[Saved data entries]

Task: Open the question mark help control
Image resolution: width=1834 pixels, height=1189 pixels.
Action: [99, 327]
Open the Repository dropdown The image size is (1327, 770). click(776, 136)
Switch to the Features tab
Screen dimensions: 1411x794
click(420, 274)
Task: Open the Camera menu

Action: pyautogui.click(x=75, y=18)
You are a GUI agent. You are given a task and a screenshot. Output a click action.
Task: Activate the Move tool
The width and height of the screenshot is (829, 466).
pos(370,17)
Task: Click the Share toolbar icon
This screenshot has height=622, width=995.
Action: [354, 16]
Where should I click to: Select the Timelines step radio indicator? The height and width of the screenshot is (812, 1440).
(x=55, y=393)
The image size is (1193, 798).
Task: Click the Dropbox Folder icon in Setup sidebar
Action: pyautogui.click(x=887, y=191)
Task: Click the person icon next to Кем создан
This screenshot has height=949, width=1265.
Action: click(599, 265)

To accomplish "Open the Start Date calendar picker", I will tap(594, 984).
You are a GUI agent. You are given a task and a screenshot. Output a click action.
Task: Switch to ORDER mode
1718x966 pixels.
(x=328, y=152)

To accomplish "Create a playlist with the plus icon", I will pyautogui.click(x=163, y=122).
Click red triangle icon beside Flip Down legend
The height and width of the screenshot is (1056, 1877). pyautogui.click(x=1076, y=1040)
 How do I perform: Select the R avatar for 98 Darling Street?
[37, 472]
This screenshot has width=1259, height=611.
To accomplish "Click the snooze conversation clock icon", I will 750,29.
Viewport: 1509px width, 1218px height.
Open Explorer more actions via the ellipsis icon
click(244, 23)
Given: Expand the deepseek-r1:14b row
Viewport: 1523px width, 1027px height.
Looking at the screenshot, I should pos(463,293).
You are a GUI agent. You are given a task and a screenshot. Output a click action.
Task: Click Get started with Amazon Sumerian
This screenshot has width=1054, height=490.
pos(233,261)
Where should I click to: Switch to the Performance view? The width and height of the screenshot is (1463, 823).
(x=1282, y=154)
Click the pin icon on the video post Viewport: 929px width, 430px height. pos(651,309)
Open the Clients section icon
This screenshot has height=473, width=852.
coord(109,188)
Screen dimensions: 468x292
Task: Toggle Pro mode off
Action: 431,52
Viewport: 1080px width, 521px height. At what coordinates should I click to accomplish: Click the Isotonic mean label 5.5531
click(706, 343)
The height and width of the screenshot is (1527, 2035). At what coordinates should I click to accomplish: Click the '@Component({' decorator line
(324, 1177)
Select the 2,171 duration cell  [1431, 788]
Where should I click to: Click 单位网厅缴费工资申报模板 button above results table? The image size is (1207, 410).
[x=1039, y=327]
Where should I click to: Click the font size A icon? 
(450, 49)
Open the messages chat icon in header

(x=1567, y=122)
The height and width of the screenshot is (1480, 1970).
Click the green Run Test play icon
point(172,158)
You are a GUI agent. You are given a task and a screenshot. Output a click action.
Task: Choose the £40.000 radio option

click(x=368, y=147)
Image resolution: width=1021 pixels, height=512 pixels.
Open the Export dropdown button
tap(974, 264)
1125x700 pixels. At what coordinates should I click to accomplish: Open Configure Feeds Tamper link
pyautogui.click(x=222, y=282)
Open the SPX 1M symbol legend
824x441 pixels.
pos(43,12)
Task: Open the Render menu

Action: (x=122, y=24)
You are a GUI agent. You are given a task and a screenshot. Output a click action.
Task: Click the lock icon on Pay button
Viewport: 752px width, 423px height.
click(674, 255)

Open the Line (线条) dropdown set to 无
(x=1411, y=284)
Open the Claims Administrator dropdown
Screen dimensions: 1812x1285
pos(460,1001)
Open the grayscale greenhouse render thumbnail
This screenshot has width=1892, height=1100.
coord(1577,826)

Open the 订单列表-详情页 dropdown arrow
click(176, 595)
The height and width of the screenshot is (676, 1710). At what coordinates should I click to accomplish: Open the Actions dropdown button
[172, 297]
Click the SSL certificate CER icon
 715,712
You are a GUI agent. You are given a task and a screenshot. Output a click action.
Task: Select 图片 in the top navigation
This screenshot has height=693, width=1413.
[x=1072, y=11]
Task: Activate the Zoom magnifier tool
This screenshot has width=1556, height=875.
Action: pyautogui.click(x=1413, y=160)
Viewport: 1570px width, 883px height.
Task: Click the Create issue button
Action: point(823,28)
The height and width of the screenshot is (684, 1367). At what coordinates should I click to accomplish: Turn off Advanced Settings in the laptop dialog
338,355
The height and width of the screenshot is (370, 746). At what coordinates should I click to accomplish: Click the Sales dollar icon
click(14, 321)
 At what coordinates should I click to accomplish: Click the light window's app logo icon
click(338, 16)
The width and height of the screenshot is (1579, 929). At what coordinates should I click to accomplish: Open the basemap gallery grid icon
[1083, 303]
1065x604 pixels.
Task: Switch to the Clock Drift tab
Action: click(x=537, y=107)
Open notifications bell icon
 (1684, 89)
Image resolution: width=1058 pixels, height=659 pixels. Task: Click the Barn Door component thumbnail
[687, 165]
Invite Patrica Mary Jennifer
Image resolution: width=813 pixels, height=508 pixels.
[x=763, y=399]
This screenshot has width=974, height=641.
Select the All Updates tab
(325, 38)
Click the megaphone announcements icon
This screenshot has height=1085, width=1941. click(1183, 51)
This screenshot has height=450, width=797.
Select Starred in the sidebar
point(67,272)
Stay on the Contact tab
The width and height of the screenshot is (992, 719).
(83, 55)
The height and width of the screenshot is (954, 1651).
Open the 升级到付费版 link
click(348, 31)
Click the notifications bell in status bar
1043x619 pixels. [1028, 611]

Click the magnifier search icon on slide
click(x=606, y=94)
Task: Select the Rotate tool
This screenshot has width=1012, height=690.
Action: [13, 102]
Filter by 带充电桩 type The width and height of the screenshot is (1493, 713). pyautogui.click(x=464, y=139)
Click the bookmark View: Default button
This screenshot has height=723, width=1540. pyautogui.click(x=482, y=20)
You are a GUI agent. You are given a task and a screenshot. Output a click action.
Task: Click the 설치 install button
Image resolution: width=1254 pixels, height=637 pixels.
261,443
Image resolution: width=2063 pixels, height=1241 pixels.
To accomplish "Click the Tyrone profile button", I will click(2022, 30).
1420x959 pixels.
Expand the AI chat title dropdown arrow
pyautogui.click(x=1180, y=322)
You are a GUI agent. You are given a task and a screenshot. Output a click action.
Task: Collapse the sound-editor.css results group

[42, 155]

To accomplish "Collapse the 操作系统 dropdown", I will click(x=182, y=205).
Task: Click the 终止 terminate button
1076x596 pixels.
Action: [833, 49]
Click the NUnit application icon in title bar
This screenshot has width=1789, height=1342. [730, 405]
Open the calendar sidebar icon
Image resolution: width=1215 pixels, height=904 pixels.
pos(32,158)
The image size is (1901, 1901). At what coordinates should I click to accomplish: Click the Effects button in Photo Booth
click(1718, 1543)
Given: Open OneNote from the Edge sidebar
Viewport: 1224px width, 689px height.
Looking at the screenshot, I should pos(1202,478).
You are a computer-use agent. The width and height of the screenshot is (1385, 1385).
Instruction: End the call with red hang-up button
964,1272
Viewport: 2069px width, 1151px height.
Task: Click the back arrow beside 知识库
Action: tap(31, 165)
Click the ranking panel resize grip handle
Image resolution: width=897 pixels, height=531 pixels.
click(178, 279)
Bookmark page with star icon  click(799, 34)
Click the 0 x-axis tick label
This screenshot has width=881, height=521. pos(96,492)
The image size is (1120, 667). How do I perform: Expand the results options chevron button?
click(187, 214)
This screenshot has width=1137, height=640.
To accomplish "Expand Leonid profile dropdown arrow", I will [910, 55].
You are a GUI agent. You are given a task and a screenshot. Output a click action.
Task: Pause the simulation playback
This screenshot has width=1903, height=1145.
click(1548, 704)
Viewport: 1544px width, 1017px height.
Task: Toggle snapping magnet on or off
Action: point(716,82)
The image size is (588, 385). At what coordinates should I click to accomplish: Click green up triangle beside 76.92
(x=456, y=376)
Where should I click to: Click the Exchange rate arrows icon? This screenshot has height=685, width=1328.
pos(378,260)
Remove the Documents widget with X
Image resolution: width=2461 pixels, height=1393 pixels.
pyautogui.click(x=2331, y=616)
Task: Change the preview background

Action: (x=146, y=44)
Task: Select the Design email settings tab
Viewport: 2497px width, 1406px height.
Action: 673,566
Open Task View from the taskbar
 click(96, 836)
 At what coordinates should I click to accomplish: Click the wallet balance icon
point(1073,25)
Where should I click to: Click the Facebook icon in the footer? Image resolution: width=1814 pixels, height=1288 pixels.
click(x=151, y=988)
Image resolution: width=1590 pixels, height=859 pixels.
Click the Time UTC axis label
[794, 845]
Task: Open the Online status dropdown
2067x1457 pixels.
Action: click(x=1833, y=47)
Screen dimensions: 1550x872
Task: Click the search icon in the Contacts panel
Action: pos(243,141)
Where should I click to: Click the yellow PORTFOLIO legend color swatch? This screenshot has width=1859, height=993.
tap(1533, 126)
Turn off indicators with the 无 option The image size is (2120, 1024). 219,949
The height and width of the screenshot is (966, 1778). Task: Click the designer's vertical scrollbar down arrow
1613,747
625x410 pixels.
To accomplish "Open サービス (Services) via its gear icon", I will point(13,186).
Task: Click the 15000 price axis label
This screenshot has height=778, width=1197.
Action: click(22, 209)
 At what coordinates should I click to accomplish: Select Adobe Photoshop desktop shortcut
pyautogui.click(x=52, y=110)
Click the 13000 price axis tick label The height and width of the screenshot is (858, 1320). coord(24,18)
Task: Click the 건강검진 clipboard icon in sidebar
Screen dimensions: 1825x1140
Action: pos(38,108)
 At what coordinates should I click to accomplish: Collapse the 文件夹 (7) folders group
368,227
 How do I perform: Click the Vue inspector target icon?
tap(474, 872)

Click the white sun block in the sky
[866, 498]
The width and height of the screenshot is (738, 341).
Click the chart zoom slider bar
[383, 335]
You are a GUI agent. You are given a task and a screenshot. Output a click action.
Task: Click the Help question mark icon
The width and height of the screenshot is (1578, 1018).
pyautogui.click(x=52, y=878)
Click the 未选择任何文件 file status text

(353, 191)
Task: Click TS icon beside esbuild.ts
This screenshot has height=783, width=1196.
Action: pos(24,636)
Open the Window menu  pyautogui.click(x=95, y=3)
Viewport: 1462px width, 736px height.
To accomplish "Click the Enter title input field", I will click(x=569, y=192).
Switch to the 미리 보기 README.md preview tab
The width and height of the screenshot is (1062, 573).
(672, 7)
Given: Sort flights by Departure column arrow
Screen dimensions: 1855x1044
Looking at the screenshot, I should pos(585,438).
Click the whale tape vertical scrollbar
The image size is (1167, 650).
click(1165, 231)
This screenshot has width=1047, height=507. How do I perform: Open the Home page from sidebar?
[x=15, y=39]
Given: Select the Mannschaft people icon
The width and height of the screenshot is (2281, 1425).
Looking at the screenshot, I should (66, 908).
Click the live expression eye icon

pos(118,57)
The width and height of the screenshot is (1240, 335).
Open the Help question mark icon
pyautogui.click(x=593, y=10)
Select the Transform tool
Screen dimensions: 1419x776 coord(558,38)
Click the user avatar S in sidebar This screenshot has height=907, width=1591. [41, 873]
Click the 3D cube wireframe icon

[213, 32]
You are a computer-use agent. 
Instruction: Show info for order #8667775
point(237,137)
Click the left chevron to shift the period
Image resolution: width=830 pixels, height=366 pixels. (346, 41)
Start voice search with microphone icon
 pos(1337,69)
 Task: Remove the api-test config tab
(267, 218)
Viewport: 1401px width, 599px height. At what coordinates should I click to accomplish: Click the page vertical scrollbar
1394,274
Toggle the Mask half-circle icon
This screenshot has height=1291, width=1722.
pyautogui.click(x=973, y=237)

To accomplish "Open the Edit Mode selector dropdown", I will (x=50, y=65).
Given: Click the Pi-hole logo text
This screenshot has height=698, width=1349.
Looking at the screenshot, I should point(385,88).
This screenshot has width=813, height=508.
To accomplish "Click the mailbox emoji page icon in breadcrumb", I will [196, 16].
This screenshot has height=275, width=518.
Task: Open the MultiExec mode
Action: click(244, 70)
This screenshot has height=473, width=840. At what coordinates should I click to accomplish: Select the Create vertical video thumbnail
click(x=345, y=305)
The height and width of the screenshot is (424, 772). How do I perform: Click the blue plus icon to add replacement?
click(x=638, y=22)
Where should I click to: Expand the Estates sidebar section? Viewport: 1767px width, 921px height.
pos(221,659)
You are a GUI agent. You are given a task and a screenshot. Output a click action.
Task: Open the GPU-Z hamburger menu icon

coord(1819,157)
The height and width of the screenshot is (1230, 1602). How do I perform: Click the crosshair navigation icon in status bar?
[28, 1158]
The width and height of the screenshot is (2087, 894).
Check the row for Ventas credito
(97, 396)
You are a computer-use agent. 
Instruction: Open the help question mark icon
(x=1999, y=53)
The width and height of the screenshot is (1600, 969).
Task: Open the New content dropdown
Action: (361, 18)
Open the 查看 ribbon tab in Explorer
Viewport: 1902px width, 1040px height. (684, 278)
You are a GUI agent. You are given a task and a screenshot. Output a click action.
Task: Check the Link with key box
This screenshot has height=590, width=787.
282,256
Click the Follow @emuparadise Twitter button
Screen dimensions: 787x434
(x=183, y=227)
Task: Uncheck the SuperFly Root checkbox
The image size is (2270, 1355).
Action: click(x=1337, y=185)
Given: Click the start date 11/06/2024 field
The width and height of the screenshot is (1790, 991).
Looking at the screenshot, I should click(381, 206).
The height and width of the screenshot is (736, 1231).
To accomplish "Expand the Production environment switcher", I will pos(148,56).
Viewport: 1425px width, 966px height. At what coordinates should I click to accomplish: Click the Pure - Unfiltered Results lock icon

- [ASSIGNMENT] Wherever a line in the records contains the word "Activate", copy that line.

- [REPLY TO THE TASK]
Task: Activate the Move tool
Task: Activate the Zoom magnifier tool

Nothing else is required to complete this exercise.